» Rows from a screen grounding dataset

____________

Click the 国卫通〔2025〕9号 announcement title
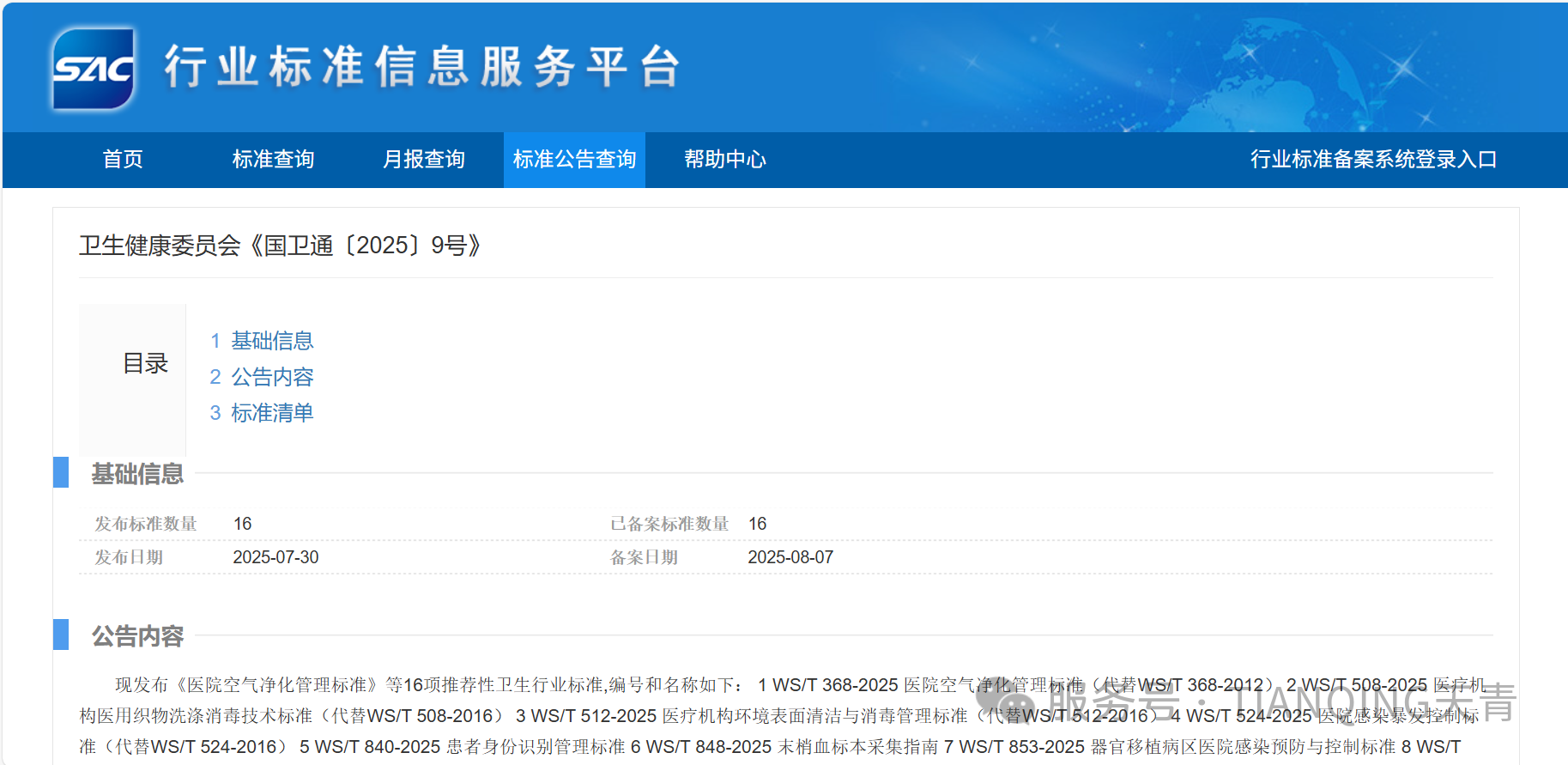 280,246
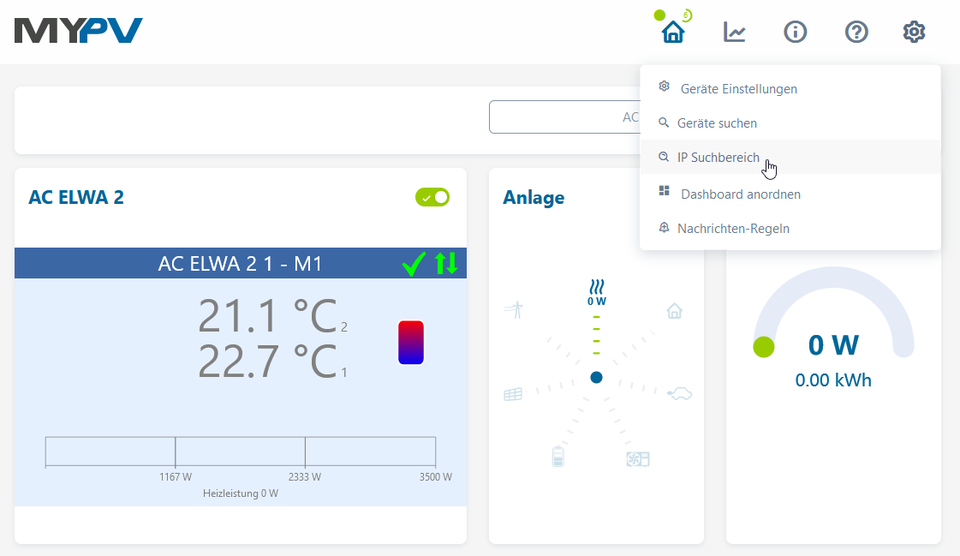Click the Heizleistung power bar
The height and width of the screenshot is (556, 960).
pos(240,452)
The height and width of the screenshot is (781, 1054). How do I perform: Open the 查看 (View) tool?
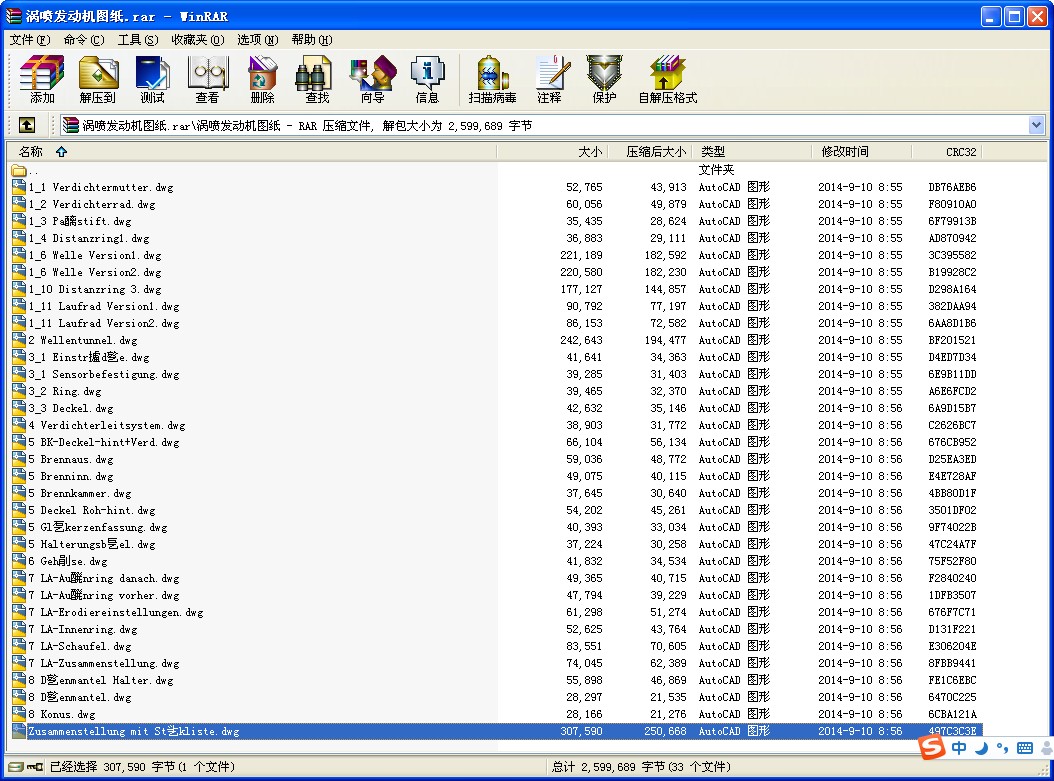pyautogui.click(x=208, y=80)
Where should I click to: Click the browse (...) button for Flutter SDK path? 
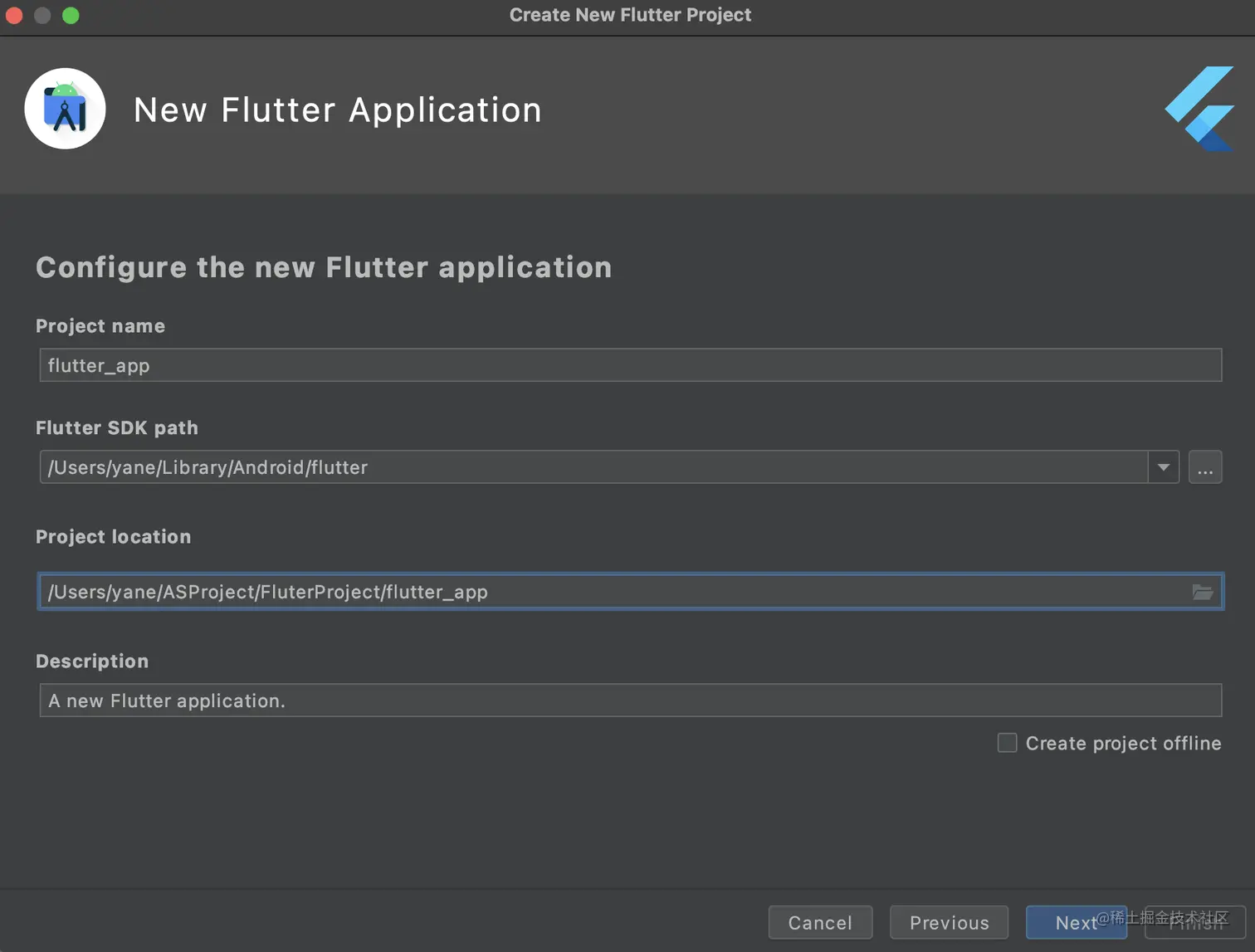tap(1205, 466)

____________

» TASK DESCRIPTION
Copy out the records word for word, beginning at the line that has "Where should I" and stopping at the end of the records. Don't include the pictures.

» SOLUTION FOR THIS PROBLEM
Where should I click to: Click the browse (...) button for Flutter SDK path? 
tap(1205, 466)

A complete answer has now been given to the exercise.